Task brief> Pictures are not part of the copy. Write out exactly the lines from the line with "You are a computer-use agent. Viewport: 735px" through the end of the entries below.

Exercise input>
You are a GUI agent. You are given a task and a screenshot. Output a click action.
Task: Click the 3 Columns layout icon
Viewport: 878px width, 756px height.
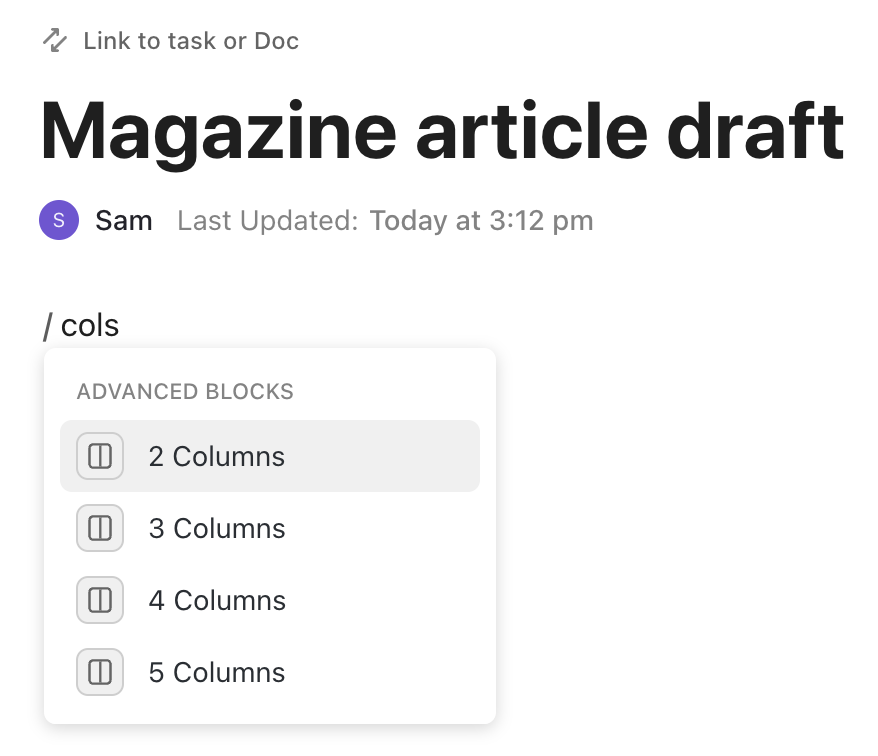(100, 528)
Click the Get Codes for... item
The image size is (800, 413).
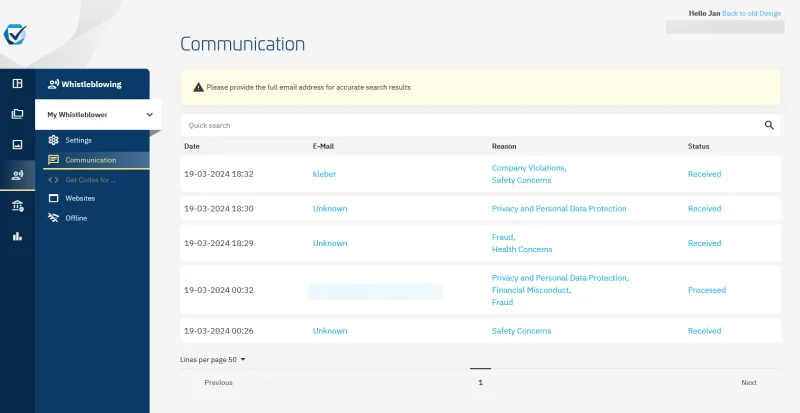(x=82, y=180)
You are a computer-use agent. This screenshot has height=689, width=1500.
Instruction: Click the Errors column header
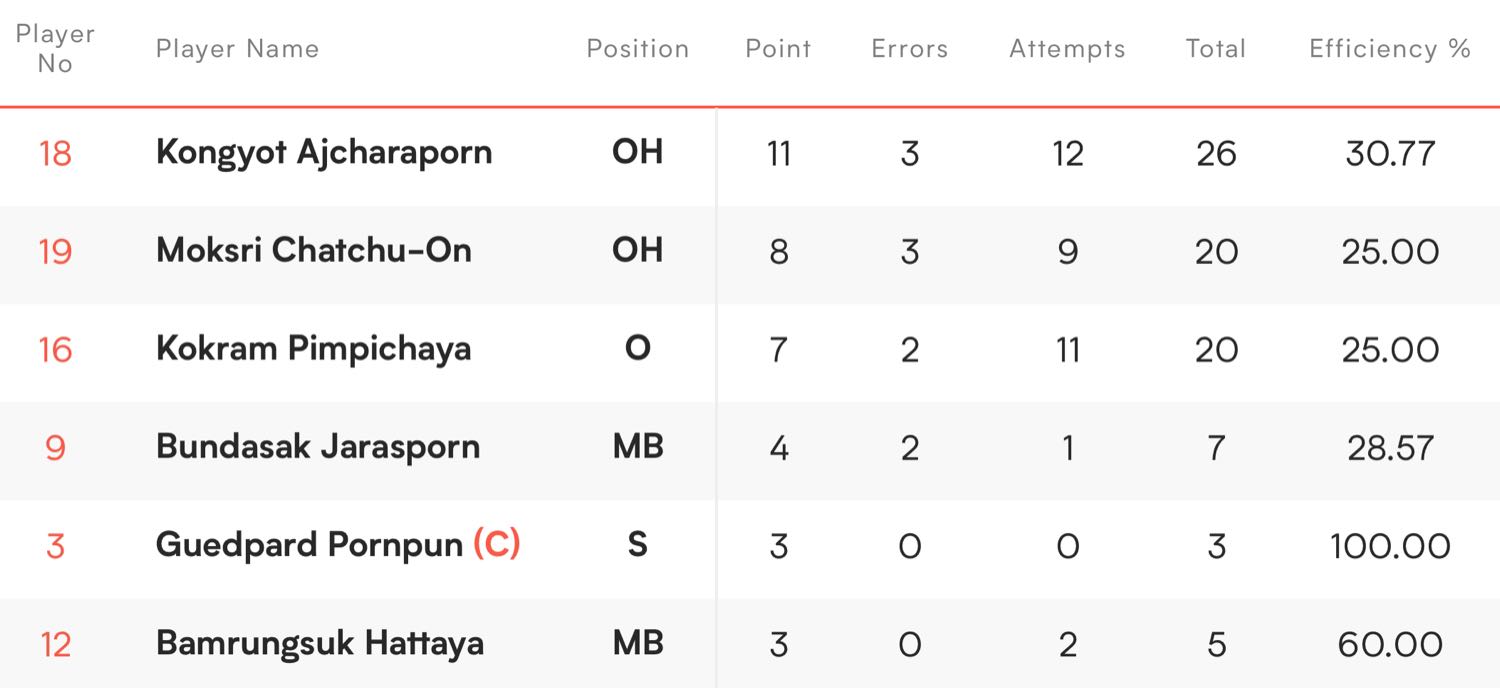(909, 49)
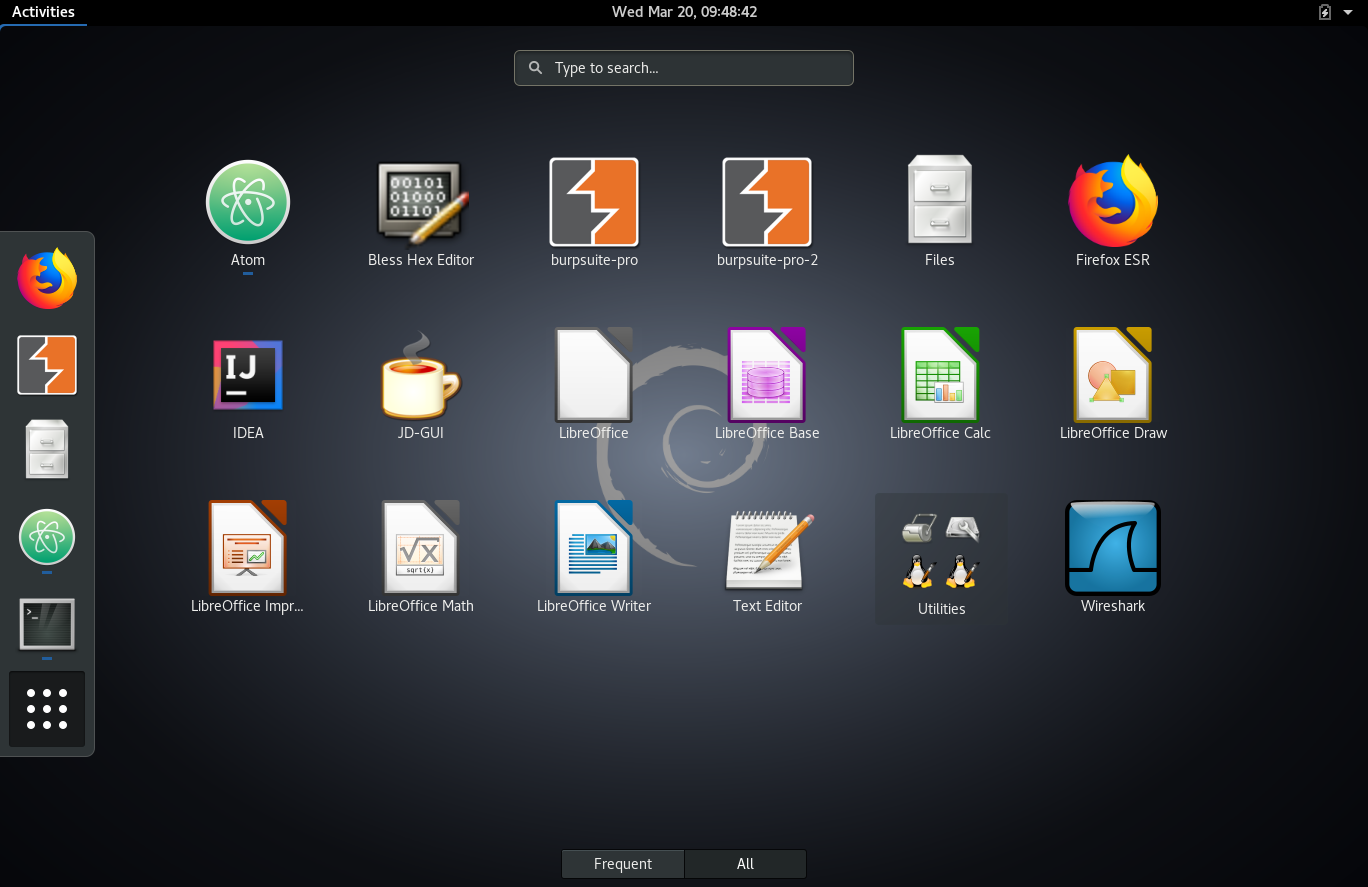1368x887 pixels.
Task: Launch Firefox ESR from the app grid
Action: click(1113, 204)
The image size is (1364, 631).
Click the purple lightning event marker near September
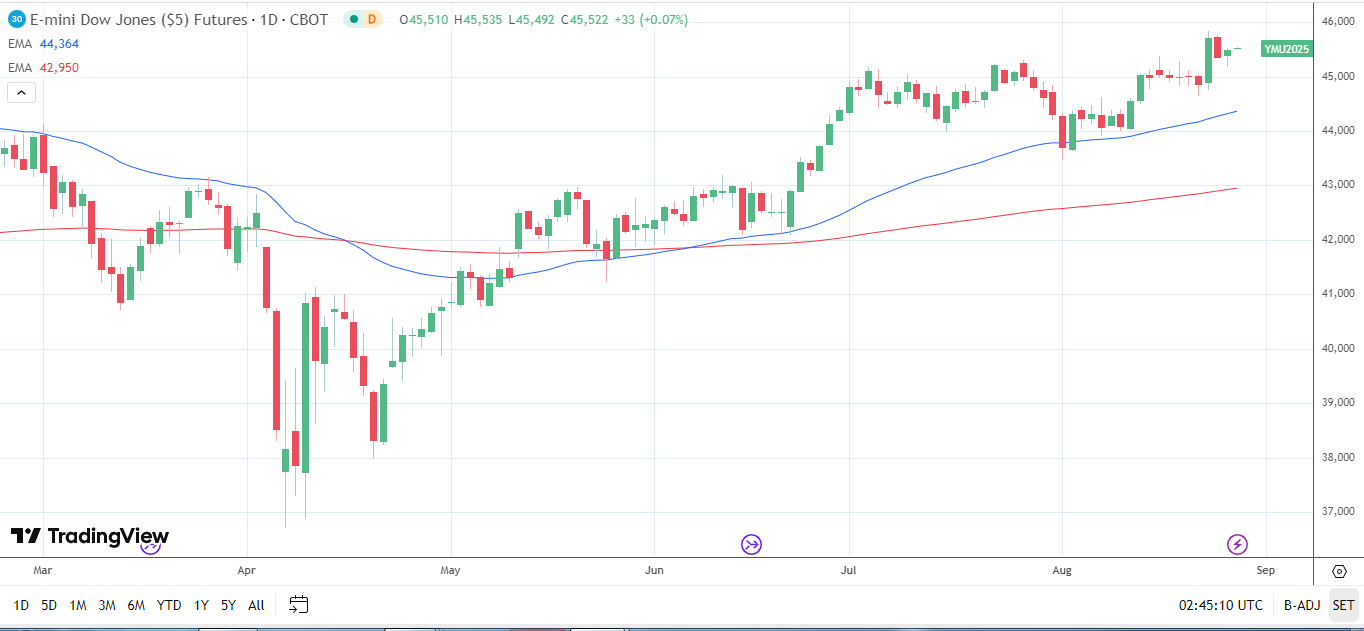point(1237,544)
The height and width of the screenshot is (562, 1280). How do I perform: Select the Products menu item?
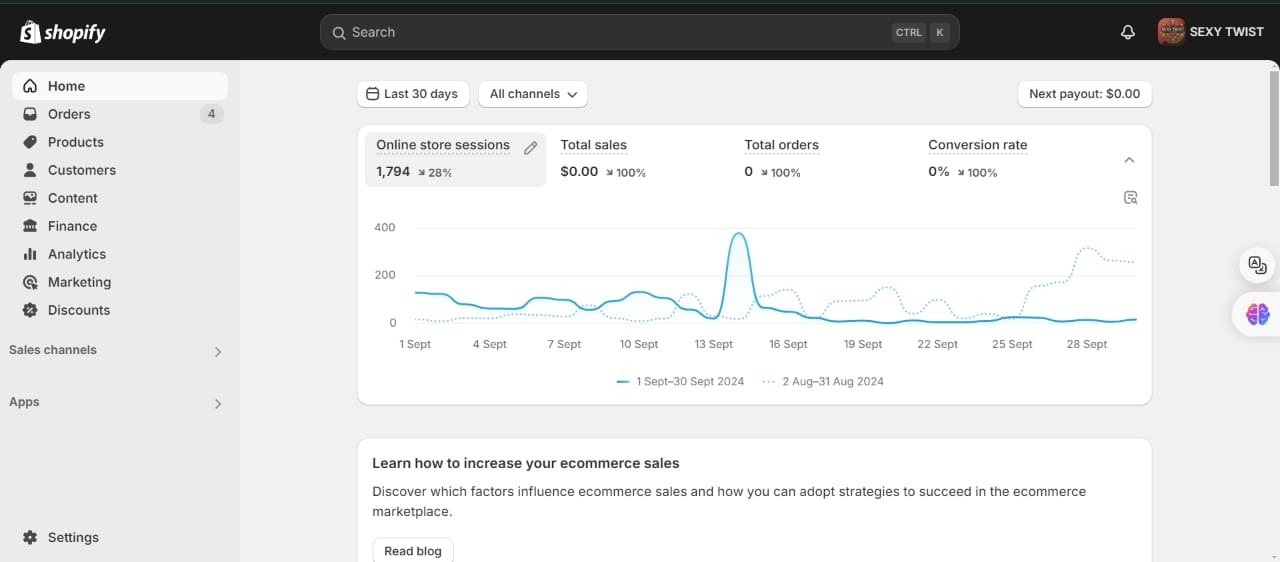(75, 142)
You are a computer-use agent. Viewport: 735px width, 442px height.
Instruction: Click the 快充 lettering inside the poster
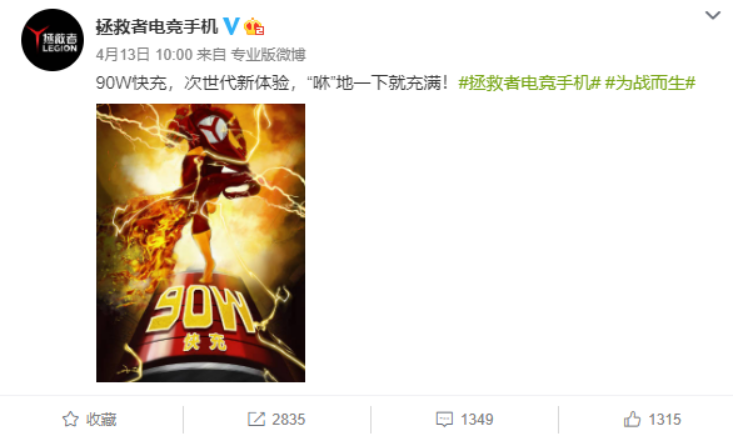pyautogui.click(x=205, y=342)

Task output>
You are a computer-use agent. Viewport: 735px width, 442px height.
Instruction: Click the 快充 lettering inside the poster
pyautogui.click(x=205, y=342)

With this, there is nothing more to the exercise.